Records from a data collection
● ● ● ●
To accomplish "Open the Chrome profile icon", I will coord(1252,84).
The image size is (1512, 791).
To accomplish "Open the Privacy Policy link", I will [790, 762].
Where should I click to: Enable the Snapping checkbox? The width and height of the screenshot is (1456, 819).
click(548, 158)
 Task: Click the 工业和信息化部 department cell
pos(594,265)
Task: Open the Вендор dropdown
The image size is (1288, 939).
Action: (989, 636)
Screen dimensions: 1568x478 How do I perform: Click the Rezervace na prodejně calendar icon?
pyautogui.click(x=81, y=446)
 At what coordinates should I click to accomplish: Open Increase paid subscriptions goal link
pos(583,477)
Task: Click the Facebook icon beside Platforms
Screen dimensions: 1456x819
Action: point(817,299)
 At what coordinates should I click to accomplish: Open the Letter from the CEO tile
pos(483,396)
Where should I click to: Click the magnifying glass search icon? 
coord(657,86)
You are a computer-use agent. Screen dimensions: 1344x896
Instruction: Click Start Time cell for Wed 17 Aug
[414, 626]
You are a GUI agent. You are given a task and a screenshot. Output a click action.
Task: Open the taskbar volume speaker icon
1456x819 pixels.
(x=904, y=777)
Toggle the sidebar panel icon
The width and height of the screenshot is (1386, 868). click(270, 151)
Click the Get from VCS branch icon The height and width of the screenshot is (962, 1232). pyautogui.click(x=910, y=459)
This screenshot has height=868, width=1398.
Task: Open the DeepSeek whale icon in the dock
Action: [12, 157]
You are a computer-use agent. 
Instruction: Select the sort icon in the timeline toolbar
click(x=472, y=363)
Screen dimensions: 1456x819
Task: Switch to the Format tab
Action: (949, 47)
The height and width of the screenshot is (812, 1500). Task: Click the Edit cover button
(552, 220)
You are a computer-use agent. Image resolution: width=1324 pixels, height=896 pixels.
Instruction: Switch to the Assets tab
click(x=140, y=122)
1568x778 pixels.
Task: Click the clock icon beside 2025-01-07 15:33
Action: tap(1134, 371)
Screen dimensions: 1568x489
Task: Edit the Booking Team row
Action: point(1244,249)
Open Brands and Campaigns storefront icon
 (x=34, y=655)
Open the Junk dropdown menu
● ● ● ●
> **Problem to work on**
Take exactly the lines from the one containing "You are a computer-use agent. Screen" through the one containing "You are a computer-use agent. Image" in the data above, and output them with nothing added.

> **Final answer**
You are a computer-use agent. Screen dimensions: 1344x896
Instruction: Click Start Time cell for Wed 17 Aug
[414, 626]
You are a GUI agent. You are given a task and a screenshot. Output a click action.
Task: Open the taskbar volume speaker icon
1456x819 pixels.
(x=904, y=777)
Toggle the sidebar panel icon
The width and height of the screenshot is (1386, 868). click(270, 151)
Click the Get from VCS branch icon The height and width of the screenshot is (962, 1232). pyautogui.click(x=910, y=459)
This screenshot has height=868, width=1398.
Task: Open the DeepSeek whale icon in the dock
Action: [12, 157]
You are a computer-use agent. 
Instruction: Select the sort icon in the timeline toolbar
click(x=472, y=363)
Screen dimensions: 1456x819
Task: Switch to the Format tab
Action: (949, 47)
The height and width of the screenshot is (812, 1500). Task: Click the Edit cover button
(552, 220)
You are a computer-use agent. Image resolution: width=1324 pixels, height=896 pixels.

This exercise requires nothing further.